The first year of homeschooling can be the most discouraging for parents. For example, on my daughter's sports team this year, a fellow Mom and I found out we had a mutual friend. She told me that this friend, or rather acquaintance, of mine had decided to homeschool her 3 children and it was not going well. This family wasn't planning to continue next year. I was sorry to hear that and urged her to give her my number, but I thought, "She's probably so discouraged by now she doesn't think anyone can help."

So often it seems that parents feel like a failure after the first year of homeschooling. All of the glittery excitement of this new calling has worn off and the fear of failure has taken over. The wonderful, familial results of homeschooling are so hard to see at this point because almost nothing has turned out as planned.

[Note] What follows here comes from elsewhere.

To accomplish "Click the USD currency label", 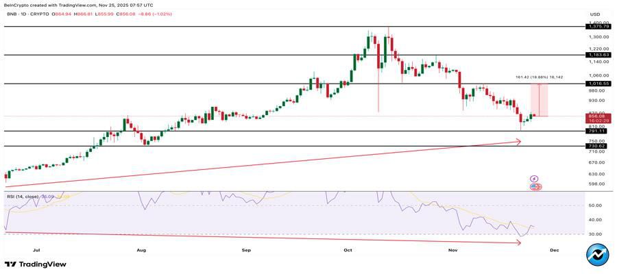I will pyautogui.click(x=594, y=14).
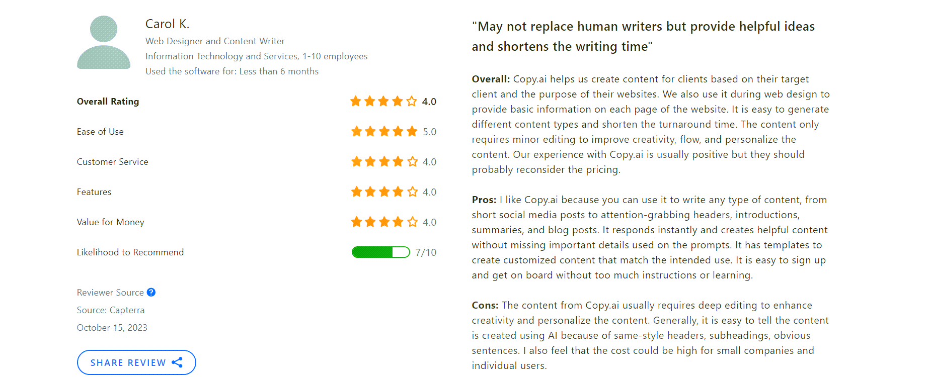Click the third star of the Value for Money row

click(x=383, y=222)
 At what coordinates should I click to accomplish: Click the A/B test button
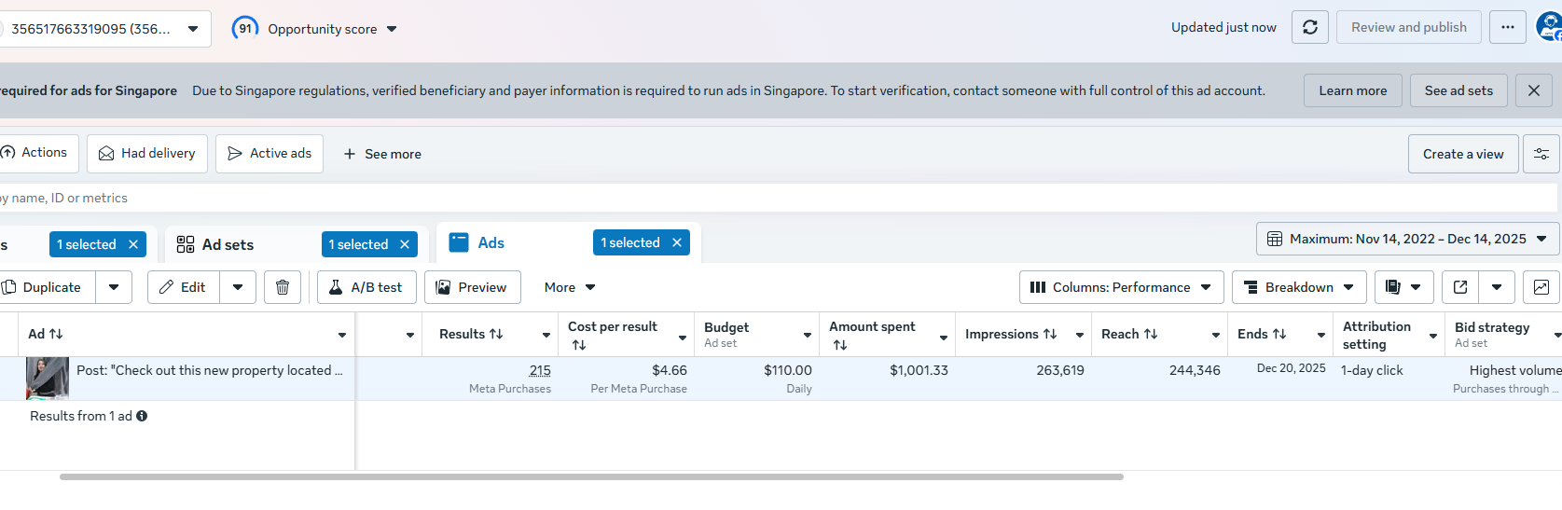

I wish all new homeschooling parents had to go into homeschooling with a two year commitment, because one year is not long enough. This first year needs to have no pressure, just joy. Parents need to take time to let their children breath and detox from the confining attitudes of traditional schooldays while they give themselves time to gain their footing in this new environment. It takes time to slow down our children so they can think for themselves. It takes time to settle into a completely different way of living. A way of living that is not any less academically sound, but yet so removed from the way we, as a society, think about education.

Homeschooling, as a new parent will soon discover, is not about education. Or rather, the educating part becomes the easy part, though at first it was so daunting. Homeschooling is about grace. It's about the grace given to us to have these precious children in the first place, with all its implied responsibility for their physical, social, emotional, mental, and spiritual health. It's about helping them learn to live in that grace.

Heart-training quickly becomes the item at the top of the to-do or to-teach list. Teaching children how to learn and therefore, how to live. It's obeying simple instructions, speaking honestly, sharing with others, and using time wisely. It's thinking about the bigger picture in life while learning to enjoy the small pleasures. It's helping them to be themselves from the inside out and to stand grounded in who they are by the time they are adults, so the light of their own grace will shine for others to see.